Cosplay Canes Conquer Anxiety

Did you know cosplaying can be good for your mental health?

Half a dozen people in fantasy-style medieval costumes sit around a wooden table. Anneliese, in a long blue vest and faun antlers, is on the right, facing the camera.

As a fantasy writer I feel I finally have a legitimate excuse to spend time and money on grown-up dress-up. It’s a new hobby I’m just beginning to explore, but one that I’ve appreciated from afar for quite some time. This past summer I had the chance to meet up with a regular group of cosplayers for a themed tea party at my favorite café. It wasn’t just fun to stroll around in a jerkin and horns and make new friends, it unexpectedly provided me an unlooked-for opportunity to tackle some blindness-related insecurities.

Part of my experience as a blind person has been wondering how people perceive my physical shortcomings, like my inability to navigate around furniture without ping-ponging off the edges or my tendency to slam my shoulder into door frames on my way through.

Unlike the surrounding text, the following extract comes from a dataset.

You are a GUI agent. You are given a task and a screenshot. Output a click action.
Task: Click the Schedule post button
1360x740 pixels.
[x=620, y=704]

I run into people, have a hard time determining what is and isn’t a line waiting at a register, or determining if there’s space to go around a group of people in my way, or if I should just try to slip through them as subtly as anyone with a long white cane can.

I wonder if people’s frantic attempts to clear paths for me, constant apologizing when I’m the one who bumped into them, and inordinate praise for successfully performing daily tasks is compassion or condescension. Do we as a society perceive coordination as courtesy, unless provided with mitigating circumstances? What would these people think if I didn’t proclaim my excuse card by walking into every room with a reflective cane or a harnessed German shepherd?

I wasn’t thinking about any of that, though, when I decided that a leather-wrapped bamboo pole felt more period-appropriate for my costume than the graphite stick wrapped in reflective material I normally carried. I donned my jerkin, horns, leggings, and un-authentic flats (I’m on a budget), grabbed the bamboo, and headed out to the car. And literally ran into two problems right away.

#1        Wearing extra appendages such as horns, tails, or wings can render my finely tuned proprioception irrelevant. The doorframe of the car nearly took my horns off as I slid into the passenger seat.

#2        Bamboo doesn’t fold up as conveniently as my normal cane. The car was bigger than a shoebox, so we were able to fit the pole in the back seat just fine, but I began to realize this might be more complicated than I’d imagined. Would I be able to find somewhere to stow it at the coffee shop where it would be easy to grab but not trip anyone else moving around the table?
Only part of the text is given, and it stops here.